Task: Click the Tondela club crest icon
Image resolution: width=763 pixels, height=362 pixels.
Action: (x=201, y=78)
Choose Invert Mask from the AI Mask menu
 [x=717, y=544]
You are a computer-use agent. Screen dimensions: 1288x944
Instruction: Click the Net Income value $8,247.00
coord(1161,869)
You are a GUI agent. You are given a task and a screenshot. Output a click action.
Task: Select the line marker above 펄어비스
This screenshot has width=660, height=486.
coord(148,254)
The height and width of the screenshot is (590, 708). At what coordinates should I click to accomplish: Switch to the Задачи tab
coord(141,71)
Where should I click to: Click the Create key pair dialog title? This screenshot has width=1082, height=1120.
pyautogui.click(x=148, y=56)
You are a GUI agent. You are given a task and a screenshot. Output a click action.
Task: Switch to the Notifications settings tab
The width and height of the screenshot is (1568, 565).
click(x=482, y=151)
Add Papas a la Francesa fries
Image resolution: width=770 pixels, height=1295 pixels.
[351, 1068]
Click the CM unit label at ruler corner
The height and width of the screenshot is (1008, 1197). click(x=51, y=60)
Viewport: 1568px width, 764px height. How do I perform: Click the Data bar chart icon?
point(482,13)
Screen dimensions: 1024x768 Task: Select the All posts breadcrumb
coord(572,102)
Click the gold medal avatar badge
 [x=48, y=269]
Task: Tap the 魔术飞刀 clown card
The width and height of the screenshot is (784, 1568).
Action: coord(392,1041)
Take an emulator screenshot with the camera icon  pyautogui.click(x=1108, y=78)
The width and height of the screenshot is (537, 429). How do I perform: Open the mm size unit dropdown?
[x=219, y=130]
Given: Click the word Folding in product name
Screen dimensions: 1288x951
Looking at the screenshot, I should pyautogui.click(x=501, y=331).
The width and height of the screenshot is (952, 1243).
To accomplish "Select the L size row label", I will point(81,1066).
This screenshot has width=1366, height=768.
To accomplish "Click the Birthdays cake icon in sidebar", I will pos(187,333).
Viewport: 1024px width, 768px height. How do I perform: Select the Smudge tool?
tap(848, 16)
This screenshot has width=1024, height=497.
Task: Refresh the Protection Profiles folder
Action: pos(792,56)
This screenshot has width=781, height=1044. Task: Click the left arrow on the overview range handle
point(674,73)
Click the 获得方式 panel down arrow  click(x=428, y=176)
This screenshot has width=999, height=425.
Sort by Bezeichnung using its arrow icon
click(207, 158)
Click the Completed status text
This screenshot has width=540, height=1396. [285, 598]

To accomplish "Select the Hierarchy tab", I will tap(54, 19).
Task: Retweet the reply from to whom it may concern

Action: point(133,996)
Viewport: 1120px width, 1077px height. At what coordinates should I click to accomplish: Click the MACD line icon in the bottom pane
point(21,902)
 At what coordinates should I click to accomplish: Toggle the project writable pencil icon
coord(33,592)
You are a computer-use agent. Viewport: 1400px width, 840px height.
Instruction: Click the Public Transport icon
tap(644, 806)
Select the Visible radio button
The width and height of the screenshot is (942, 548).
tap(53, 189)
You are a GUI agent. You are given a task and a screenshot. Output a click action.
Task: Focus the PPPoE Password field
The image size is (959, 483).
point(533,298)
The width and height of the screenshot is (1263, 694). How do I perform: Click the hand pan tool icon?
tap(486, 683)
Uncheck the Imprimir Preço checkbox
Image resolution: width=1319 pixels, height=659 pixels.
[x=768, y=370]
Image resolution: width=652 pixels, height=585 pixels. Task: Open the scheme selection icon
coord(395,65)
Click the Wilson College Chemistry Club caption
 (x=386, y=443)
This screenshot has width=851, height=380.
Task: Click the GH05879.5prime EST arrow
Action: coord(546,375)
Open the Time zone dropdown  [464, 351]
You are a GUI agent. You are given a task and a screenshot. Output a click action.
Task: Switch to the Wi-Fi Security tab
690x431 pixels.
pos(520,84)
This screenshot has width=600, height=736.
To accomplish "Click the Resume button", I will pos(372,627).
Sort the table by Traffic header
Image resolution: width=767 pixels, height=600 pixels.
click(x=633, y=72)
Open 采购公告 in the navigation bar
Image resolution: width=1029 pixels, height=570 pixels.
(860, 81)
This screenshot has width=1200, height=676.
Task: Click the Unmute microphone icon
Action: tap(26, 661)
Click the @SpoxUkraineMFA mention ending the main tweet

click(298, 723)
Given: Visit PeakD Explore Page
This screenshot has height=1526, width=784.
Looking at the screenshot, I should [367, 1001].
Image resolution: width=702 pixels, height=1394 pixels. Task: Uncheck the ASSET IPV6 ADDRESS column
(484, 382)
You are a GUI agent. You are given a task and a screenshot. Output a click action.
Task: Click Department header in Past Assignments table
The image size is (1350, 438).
_ _ _
• Task:
Every line of the listing that includes the word "header" belongs in the answer.

• Result for this exercise:
Sort the table by Traffic header
Task: Click Department header in Past Assignments table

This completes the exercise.